Guan Guangzhi has been fond of painting since his childhood, during which he copied Master Seed Garden, Chen Laolian’s Shuihu Leaves, and also made a good deal of line drawings, thus laying the foundation for traditional Chinese paintings. While teaching in Yenching University, he often discussed art painting theories with traditional Chinese painters Fu Xuezhai, Chen Bandin, Chen Yuandu, Ma Jin and so on in Beijing, and therefore became painting friends with them, sharing their ideas frequently. The literati painter Chen Shi thought highly of Guan Guangzhi’s works. Chen has ever made the copper ink box on which emerald bamboos were painted, and entitled it Early Rain in Xin Huang as a gift for Guan in person.
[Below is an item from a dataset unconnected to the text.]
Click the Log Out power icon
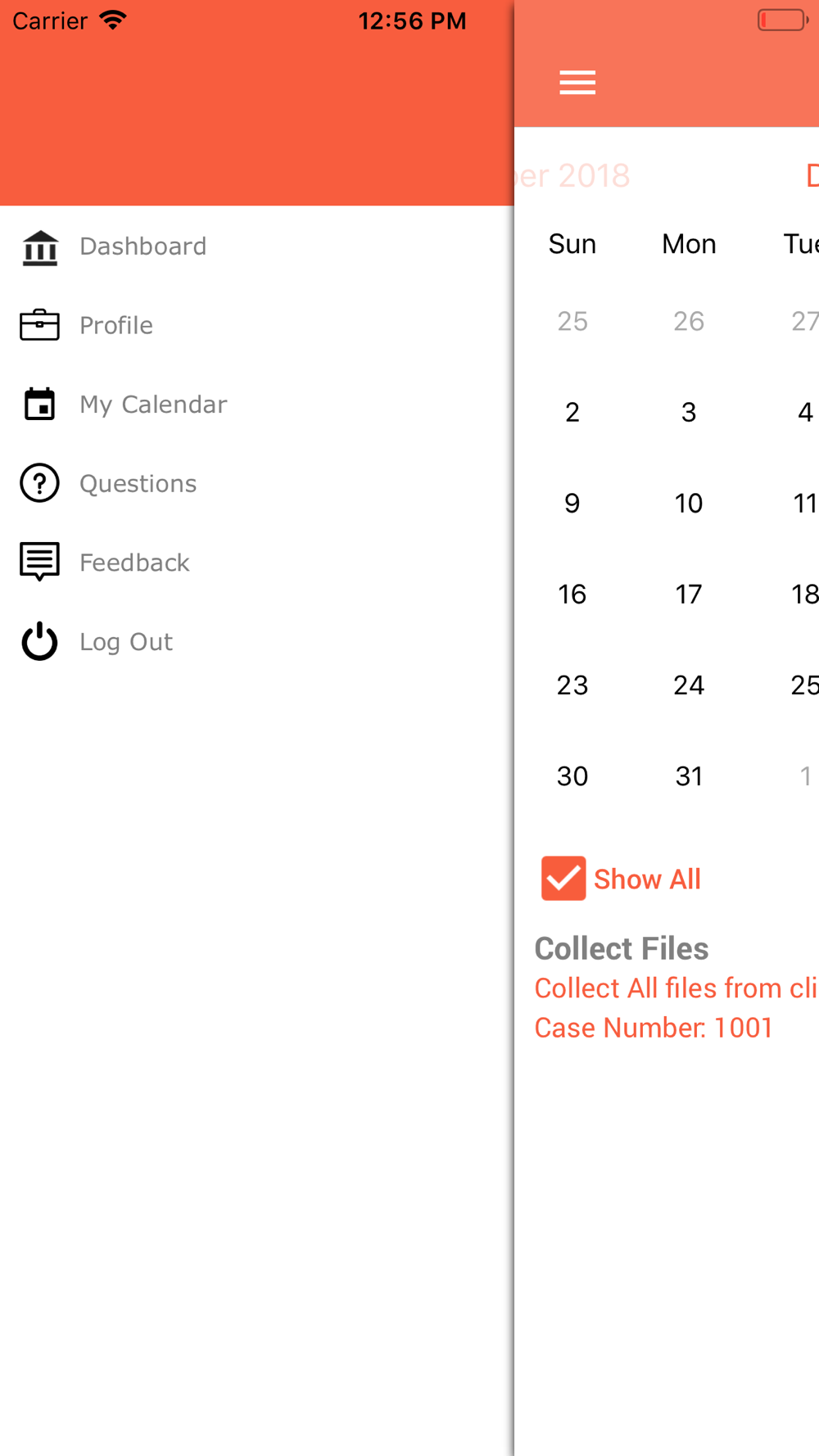This screenshot has width=819, height=1456. point(39,641)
As a memory, Guan Guangzhi treasured it up all the time. The painter he revered most was Xu Wei, whose painting Peony and Bamboo earned Guan’s appreciation and compliment. Besides, Guan Guangzhi appreciated Hua Xinluo and Zheng Banqiao as well. According to Guan Naiping, the eldest son of Guan Guangzhi, Guan Guangzhi often sat still and concentratedly refreshed both his body and mind in front of his favorite calligraphic couplet written by Huang Yi in Qing Dynasty - “Observe the water and stone in the leisure time; feel the wind and tweedle to the peaceful mind”. Particularly impressively, inside the living room Guan Guangzhi liked appreciating painting works and discussing books and truth with his friends over tea time here, stood a shelf on the wall full of traditional classic books including Twenty-Four History, Thirteen Confucius Classics, and he usually stood here with books on his hands. Although as an artist learning western paintings during his overseas study, Guan Guangzhi had been greatly influenced by the extensive and profound traditional Chinese culture and glamouring Chinese paintings that deeply rooted in his heart at a very early age, and his cause of art exploring was much enlightened and fed by it as well.
Learning from Chinese freehand brushwork, Guan Guangzhi’s every stroke in his watercolor is not only free and easy, but also solemn and powerful. Inspired by Chinese Gongbi, in his draft he would spend several days painting the nature, drawing lines in the place of abundant natural things so as to finish line drawing as in Chinese Gongbi, and then he would color it up. Enlightened by Chinese heavy-color paintings, in coloring he would adopt British transparent watercolor as the basic pigment, and also add some mineral pigments of Chinese paintings like azurite, mineral green, cinnabar and so on if necessary. Guan Guangzhi’s technique of painting watercolor - “leaving space for color fulfillment” - earns him the most reputation. In this technique, many black lines appear on two sides after the besieged part in light color is colored, which was inspired by Austrian painter Schiller’s works. But actually, it should derive from the earlier origin - “double strokes for coloring” of Chinese Gongbi. The dense Chinese flavor, Chinese power, and Chinese aesthetic insight are apparently shown in Guan Guangzhi’s watercolors, including opaque watercolor paintings. With hardness and softness mingled in strokes, his paintings are filled with colors and flavored mellowness, giving people a sense of freshness and tranquility. Moreover, combing the savor and technique of British watercolor with the charm and drawing style of Chinese paintings, his watercolor harbors a strong sense of eastern aesthetics in the mixture of East and West, thus developing its uniqueness in the world.
Guan Guangzhi was married and had a son Guan Guangzhi who would later become a prominent artist himself.